As i have said many times my new church is different from what i am used to. But what I love is their focus. We have at least 30 minutes of worship before each service. This worship is like none other i have ever seen. It is like each person is in their own world just focusing on Him and praising Him the best they know how. It is incredible. Every person has their own way of worship. Some raise hands, some have a dance with their hands, some have such a peaceful appearance is as if they are looking into the face of the Lord, some go to the alter, some lay down before Him. Yes, some speaking words i can't understand, but it is their focus i am just amazed at. It is the freedom and focus that I love and want for myself. I do not think these folks think one time in worship what another might person might think of their worship. Our worship director never opens his eyes the whole time he is leading us. I love it - they take me right up to the Holy of Holies and I never want to leave!

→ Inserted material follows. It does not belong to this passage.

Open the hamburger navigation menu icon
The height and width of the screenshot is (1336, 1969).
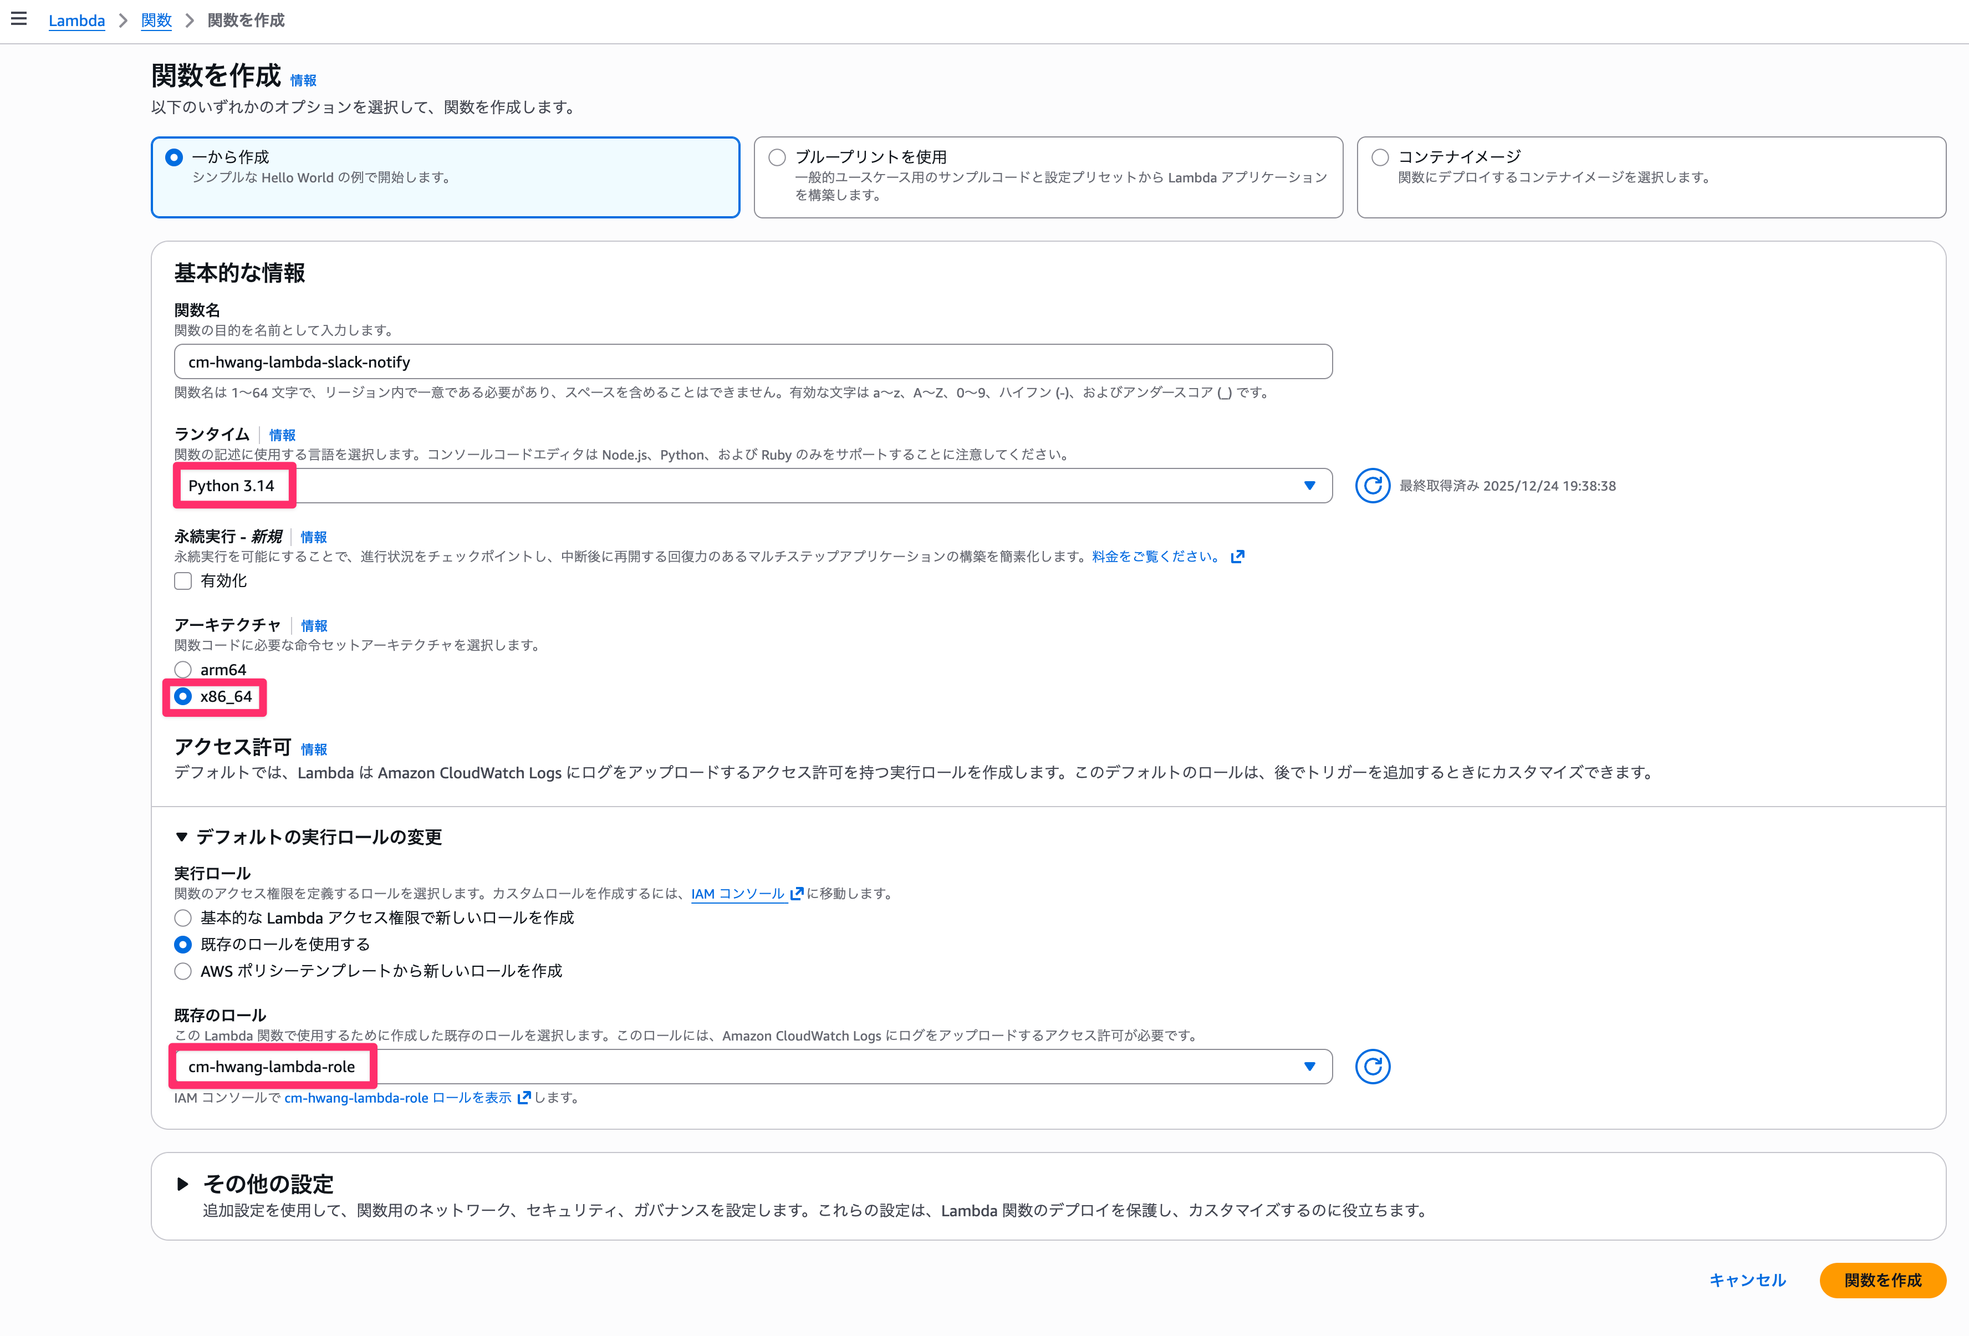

So this past week and this weekend I understand what He is telling me to do. Focus. At first when You said it Lord, i was confused. I thought what do i do every morning and many times throughout the day. But as i have read back over my QT in my blog it seems to me that i have been focusing too much on me. I am asking for forgiveness - and I must do that - but I am not enthralled in You like I should be. I want to be crazy over You. I am, but I want more of You.
So this morning I was lead off the beaten path to Ps 34. It is beautiful and full of so much focus on You. I extol You, praise always on my lips, boast in the Lord, glorify Him, seeking the Lord, those looking to Him are radiant, He encamps around us, Lord is good. I mean it goes on and one with a focus on You and none other. I love verse 18 - "The Lord is close to the brokenhearted and saves those who are crushed in spirit." Father - You are always so close and so evident in our lives. If we will just stop and take time to spend with you. Lord, allow my focus to be one of just me and You. Allow me to be mesmerized by Your love. May devotion to You never falter or be shaky! May my focus be so tightly aligned with Your ways and thoughts. I want to see You high and lifted up!! I want to love You more and I want more of You!!! Thank you Lord!
Lord, you did it! I prayed for 2 more events to be scheduled in Feb. and I received the last one last night over email. One i am not sure I will do, but the other is a must!!! Thank you Lord. Your faithfulness is incredible!! I Love you!